_The task_: Copy the rows word for word from the first line through the line that contains "[x=143, y=469]", including that line. Leave the pictures out.

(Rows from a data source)

## Begin

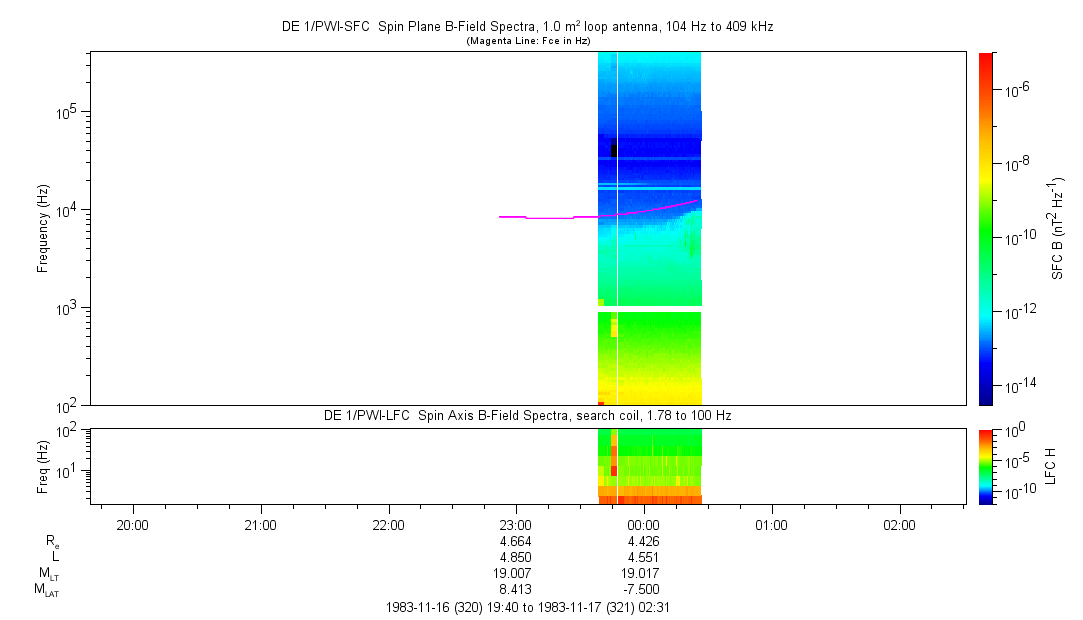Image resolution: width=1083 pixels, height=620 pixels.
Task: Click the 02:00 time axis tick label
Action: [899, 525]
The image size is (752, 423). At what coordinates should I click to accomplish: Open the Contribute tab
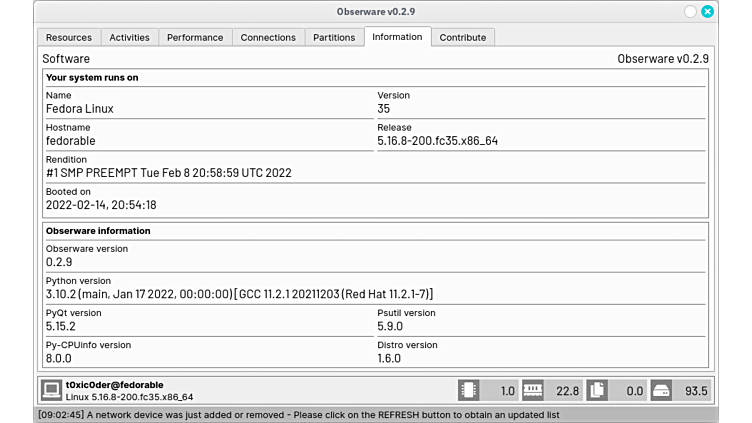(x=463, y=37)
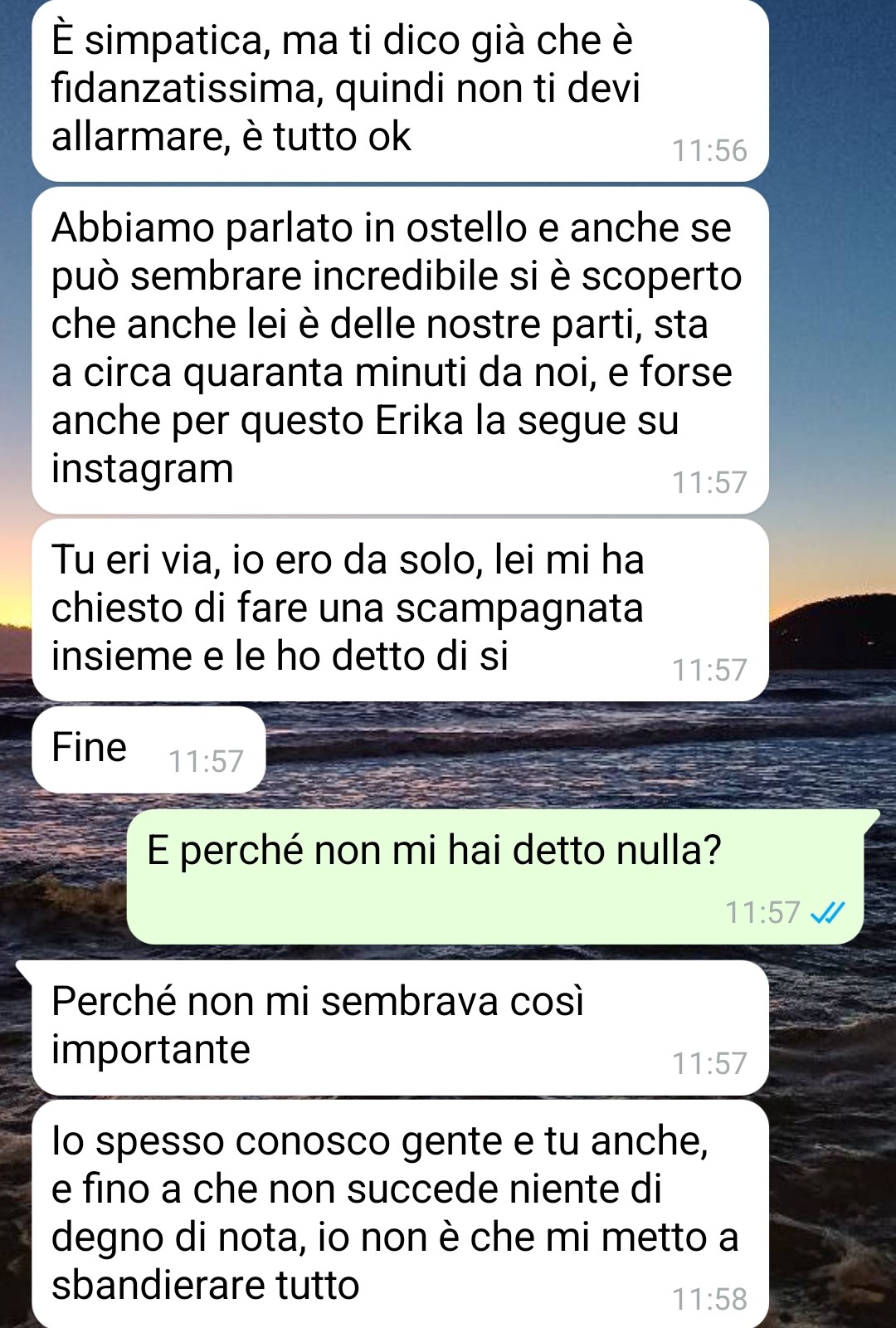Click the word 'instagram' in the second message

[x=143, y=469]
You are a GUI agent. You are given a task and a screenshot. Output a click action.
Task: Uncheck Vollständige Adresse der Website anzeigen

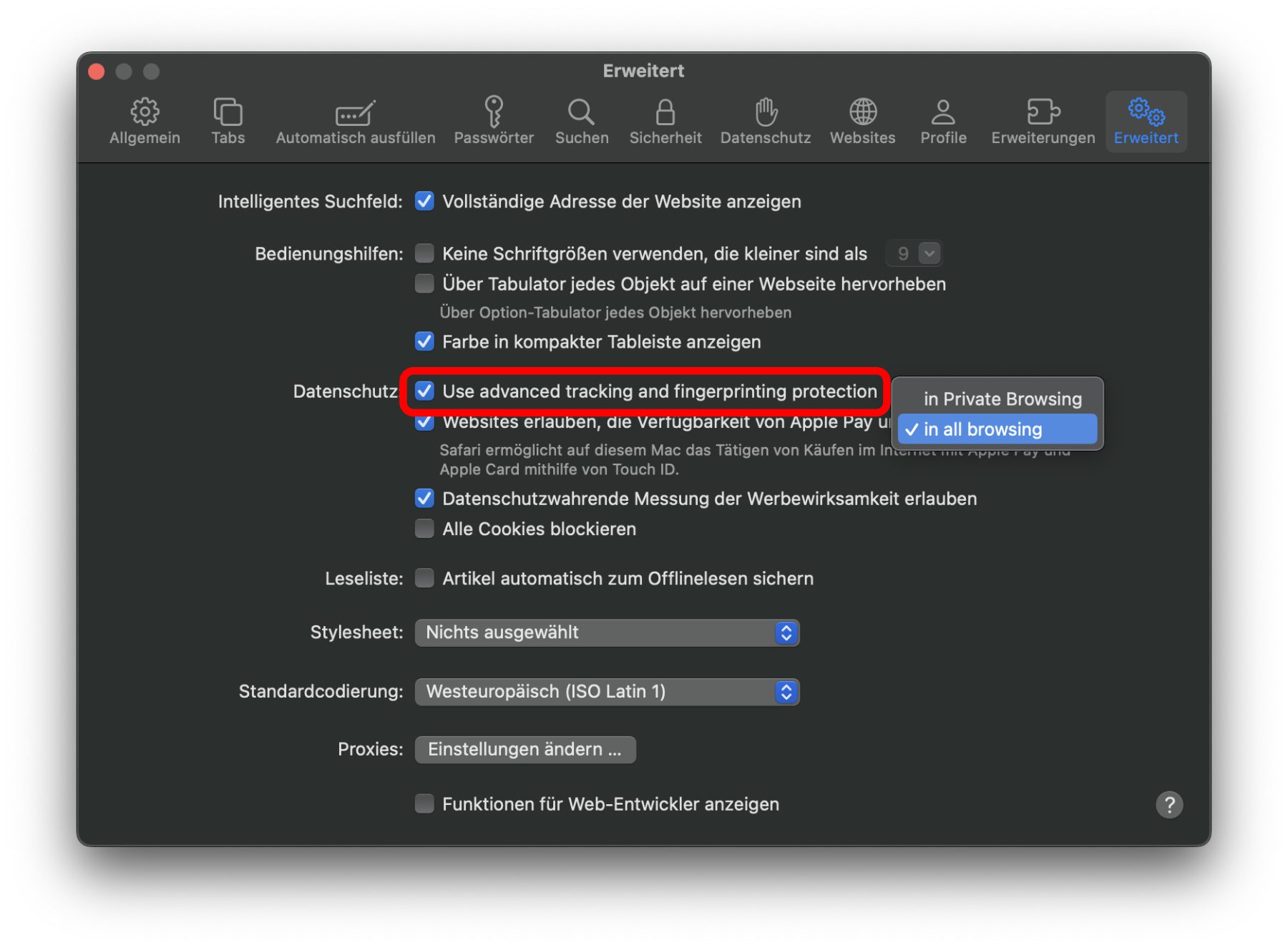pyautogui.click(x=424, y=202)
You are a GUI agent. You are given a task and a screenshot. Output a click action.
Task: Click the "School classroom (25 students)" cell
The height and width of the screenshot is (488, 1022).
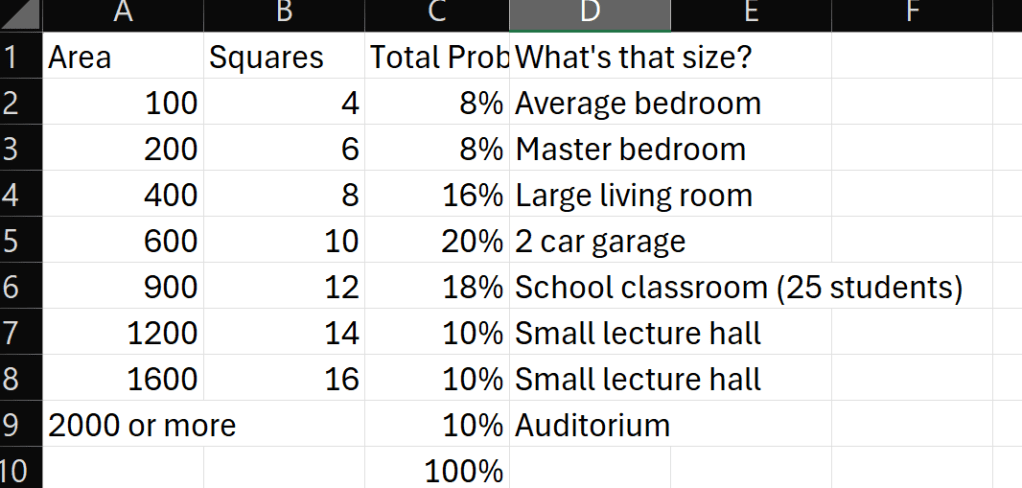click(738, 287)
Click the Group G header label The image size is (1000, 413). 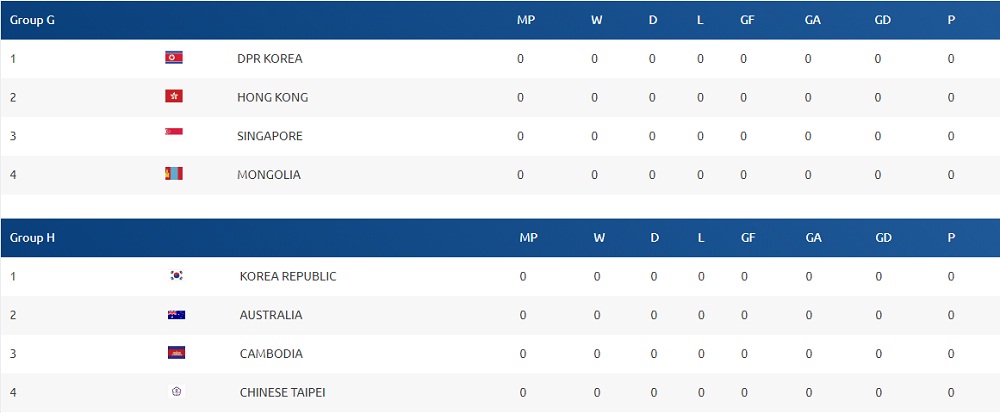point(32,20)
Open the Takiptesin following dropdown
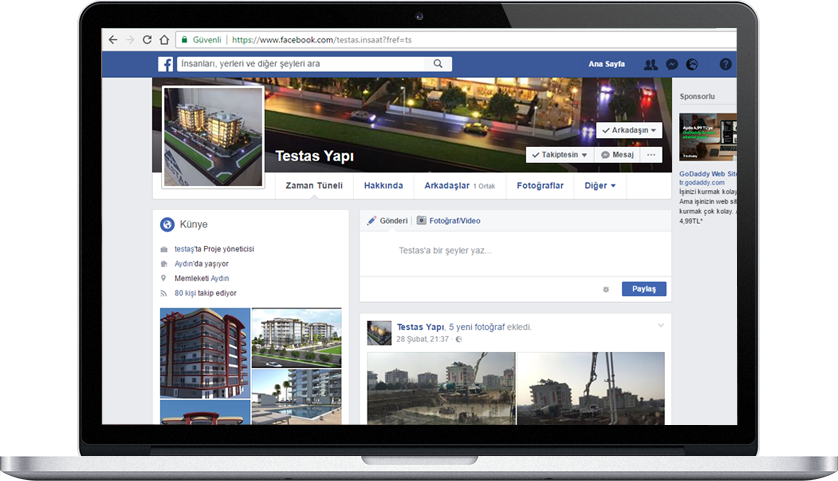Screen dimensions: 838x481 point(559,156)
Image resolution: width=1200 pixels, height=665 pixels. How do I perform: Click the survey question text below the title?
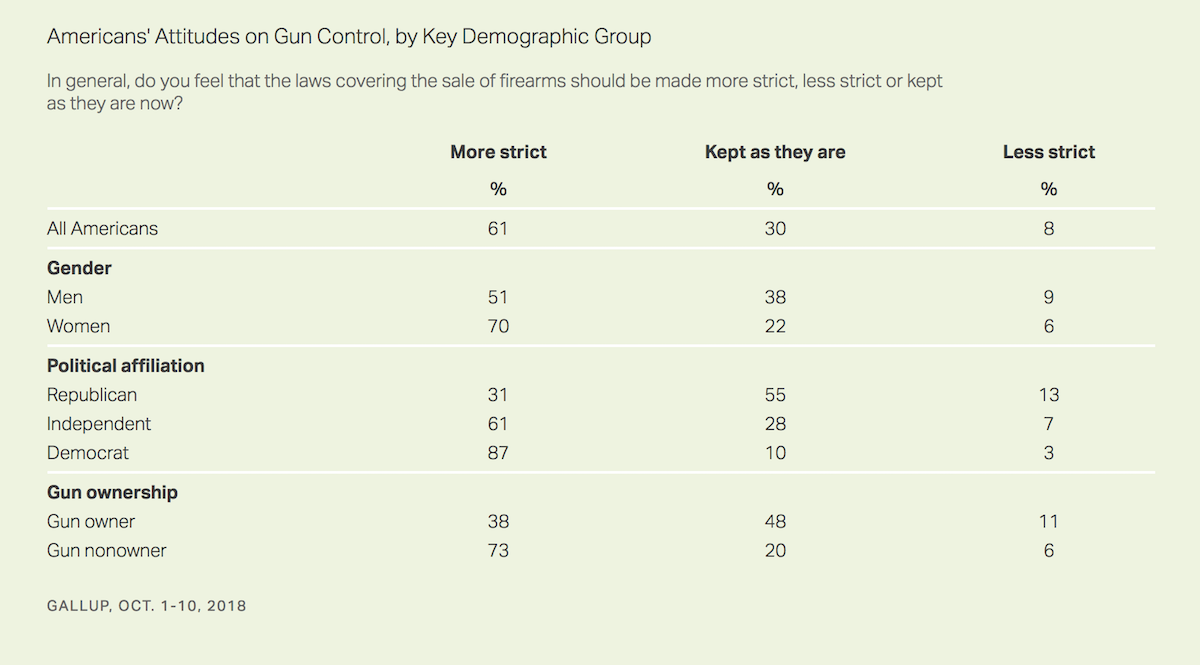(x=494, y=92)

## End

_Solution_:
Image resolution: width=1083 pixels, height=620 pixels.
Task: Click the 02:00 time axis tick label
Action: [899, 525]
The image size is (752, 423). At what coordinates should I click to accomplish: Open the Contribute tab
(x=463, y=37)
Click the word 'instagram' in the second message

[x=143, y=469]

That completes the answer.